Many executives of hospital-based organizations will have to begin to think strategically about which service lines they offer and where, won’t they?
Absolutely. Many of our clients are looking at service line performance now already. And the other implication is that as lower-acuity patients are pulled outside the hospital, hospitals’ acuity is going to rise over the long term, and therefore, we’ll have higher-acuity patients in the hospital. So hospital leaders need to think about what types of services they offer today and where. It may mean more centers of excellence. So that will make this conversation all the more important.
They’re going to have to make real-time analyses and decisions about resources, including human resources, and will have to streamline, right?

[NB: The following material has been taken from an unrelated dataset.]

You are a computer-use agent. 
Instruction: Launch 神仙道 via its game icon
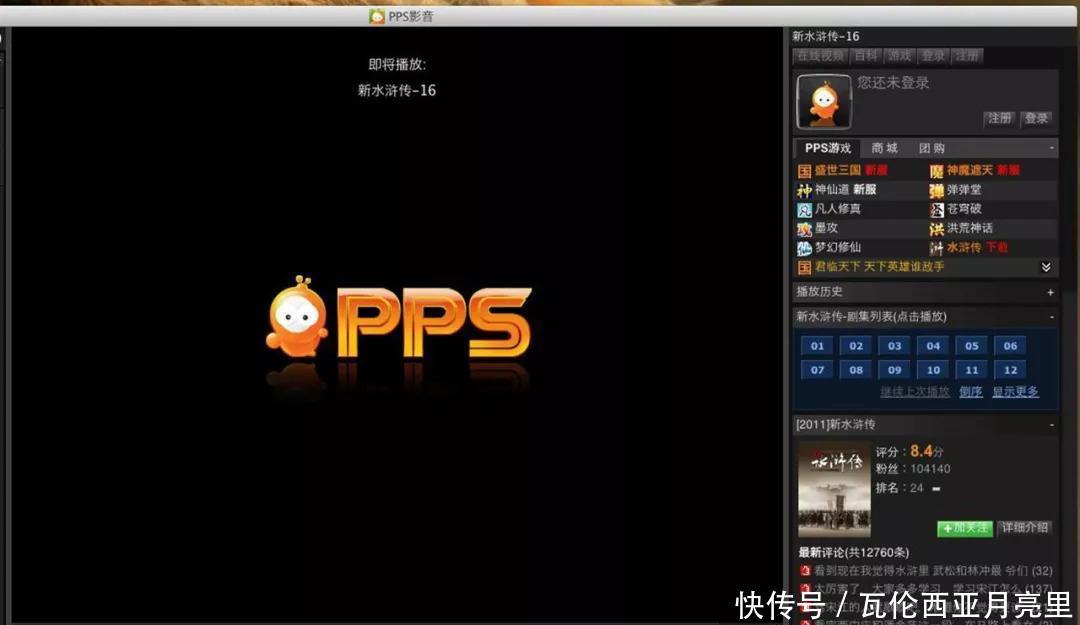pyautogui.click(x=805, y=189)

Yes, and under that, how will value-based and risk-based arrangements play into this? You’re going to see continued vertical integration; we’ll see that continuing to grow. And organizations have to be equipped to make these decisions and be better able to predict; and the reality is that organizations will need these analytical capabilities to accurately scenario-plan. And it won’t purely be about lowering costs, but also about access, services, etc. There might be instances where a hospital organization will subsidize a service line for good reasons, and that will continue. But yes, they’re going to have to deliver the best care at the lowest cost and deploy their resources in the most effective manner.
Do you have any explicit advice you might be able to offer to senior hospital and health system executives, per all of this?

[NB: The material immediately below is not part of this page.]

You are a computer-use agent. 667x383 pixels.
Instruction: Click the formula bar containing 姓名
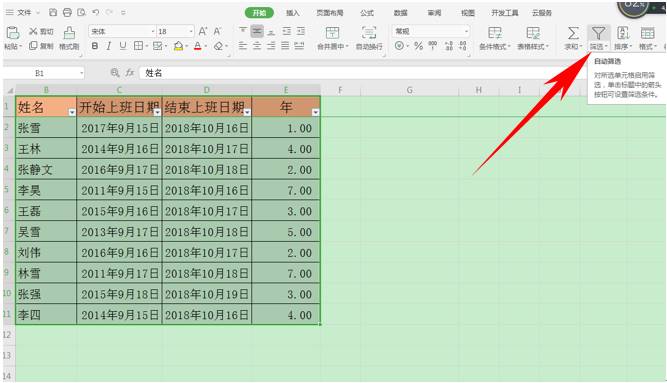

It’s more or less what we’ve been talking about, but it’s principally recognizing that the way in which care is being delivered is transforming, and hospital leaders need to understand what’s happening right now, and prepare for the future; that’s the reality of it.
Data analytics will be essential for success going forward, correct?
Yes, that’s correct. And what we’re seeing now over these last couple of months, is that if these margins continue to hold, it will call for investments in the future, not only physical, but also digital.
It seems that we are inevitably looking at a rich hospital/poor hospital gap continuing to emerge?
I wouldn’t necessarily frame it that way, but I would say that there are absolutely moves that will set organizations up for success. And there are stories of hospitals in traditionally underserved areas, that are doing well; and there are hospital organizations in more affluent areas, that aren’t doing well. But we’re seeing a real strategic gap.